Over the last 20 years there have been a number of scientific reports and estimates of the Chernobyl consequences. Certainly, in the first days of the accident there were uncertainties and confusion, but within a few months the levels and types of contamination were well known. Hundreds of thousands of workers (liquidators) were brought in to contain the situation. People in highly contaminated areas were relocated. Non-Governmental Organizations (NGO’s) and various governments (particularly Japan and European) responded with scientific programs. The Soviet government instituted extremely large health and social welfare programs.

Evaluation of the health effects of the accident has been subject to many limitations. Not the least include lack of reliable baseline health data for many diseases, incomplete reporting, variable diagnostic criteria and lack of evaluation of a radiation dose-response effect. The health effects data has been further complicated by the breakup of the Soviet registries and lack of sharing of data among institutions. The non-radiation related high infant mortality, high use of tobacco and rapid decline in average lifespan throughout the former Soviet Union have also confounded data analysis. For example, the average lifespan of males in Russia as a whole has dropped from about 70 years of age to 58 in the last decade often due to alcoholism or suicide.

Distressingly variable and unsubstantiated claims in the media over the last two decades have caused confusion, doubt and a persisting problem for not only those directly affected but also the rest of the world. In contrast, the scientific community has been rather consistent in its assessment.

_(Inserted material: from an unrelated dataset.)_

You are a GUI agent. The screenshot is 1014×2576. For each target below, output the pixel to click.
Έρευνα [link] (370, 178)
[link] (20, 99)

This is not surprising since there exists over 100 years of literature on the health effects of radiation. The current assessment of the Chernobyl Forum is not much different from those prepared by previous scientific forums including the 1990 International Chernobyl Project and the 1996 IAEA/UN/WHO “One Decade After” Chernobyl conference.

The accident released vast quantities of short-lived radioactive iodine over thousands of square kilometers. The radioiodine was subsequently concentrated in the thyroid gland of many persons primarily as a result of the grass-cow-milk ingestion pathway. A large increase in thyroid cancer has occurred among those who were children and adolescents at the time of the accident. There were about 4,000 radiation-related thyroid cancer cases as of the year 2000 and more are likely to occur in the future. The long term survival rate for thyroid cancer is usually about 90-95%. No definite radiation related increase has been found among those who were adults at the time of the accident.

For over 100 years it has been known that there is an increased risk of many types of cancer after radiation exposure. Several types of leukemia may occur within two to three years of exposure and the risk may persist for 20-plus years. Most solid cancers do not occur within ten years of exposure but the risk may persist for three to four decades.

In spite of most predictions, no definite radiation-related increase in leukemia or in cancers (other than thyroid) has been demonstrated to date in the population living in the Chernobyl area although a small increase has been found in a limited study of Russian liquidators. The lack of a detectable increase in cancer deaths among the general population does not mean that no cancer deaths have occurred or that there is no radiation-related risk.